• Carte d’électeur

      Lorsque je vivais à Moussy-le-neuf, petit village de Seine-et-Marne, il m’arriva une drôle d’histoire. Un employé de mairie, opposé sans doute à l’abstentionnisme, m’envoya d’office ma carte d’électeur. (Je n’en avais pas fait la demande, pour l’excellente raison qu’à cette époque, je ne votais pas.) Jusque là, rien d’exceptionnel, hormis le zèle quelque peu excessif du fonctionnaire. Mais où les choses se corsent, c’est que cette carte, pour une raison que je ne m’explique pas, était libellée au nom de Gudule.
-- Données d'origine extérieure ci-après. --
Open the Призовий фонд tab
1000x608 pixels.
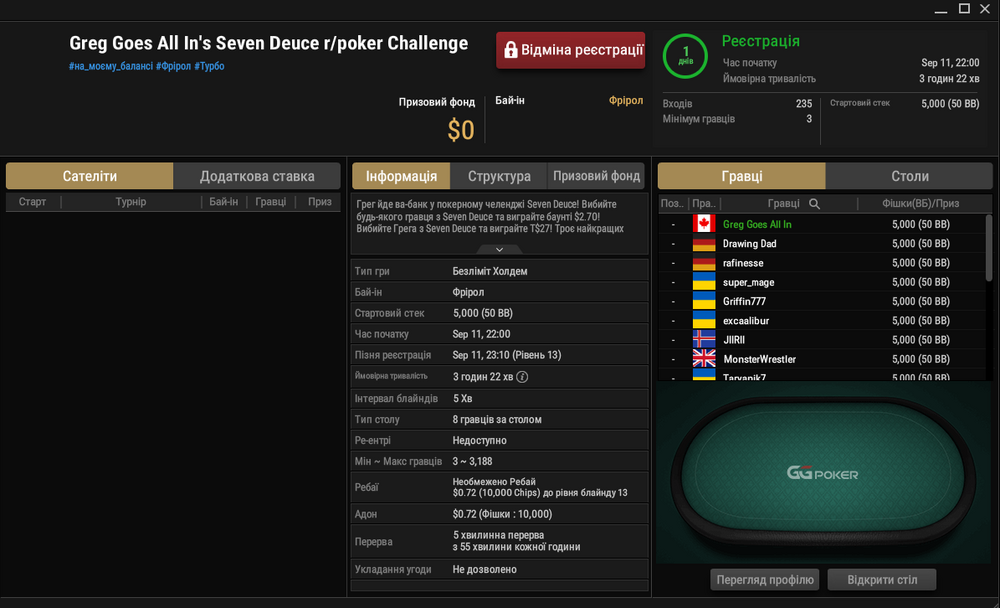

             Après un instant d’incrédulité — que dis-je ? d’ahurissement ! —  j’éclatai de rire, et tous ceux auxquels je la montrai en firent autant. Jamais je ne pus déterminer quel était l’auteur de cette initiative, ni si c’était une plaisanterie, de la simple distraction ou une manière infiniment subtile de boyoter les élections.

             Par la suite, cette carte fut reproduite dans quelques revues d’humour — Fluide Glacial, entre autres, où elle trôna en bonne place dans « Les documents de la mère Docu », de Frémion — et, passant de main en main, finit par s’égarer. Un amateur de curiosités aura sans doute oublié de me la rendre.

             Encore un distrait !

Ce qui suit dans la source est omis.